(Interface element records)
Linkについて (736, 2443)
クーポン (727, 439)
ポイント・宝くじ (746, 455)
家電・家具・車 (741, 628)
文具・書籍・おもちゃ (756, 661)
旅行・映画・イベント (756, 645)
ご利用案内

- [What you are asked to do]:
Reproduce all of the material above line for line, with no changes.

- [Correct result]:
Linkについて (736, 2443)
クーポン (727, 439)
ポイント・宝くじ (746, 455)
家電・家具・車 (741, 628)
文具・書籍・おもちゃ (756, 661)
旅行・映画・イベント (756, 645)
ご利用案内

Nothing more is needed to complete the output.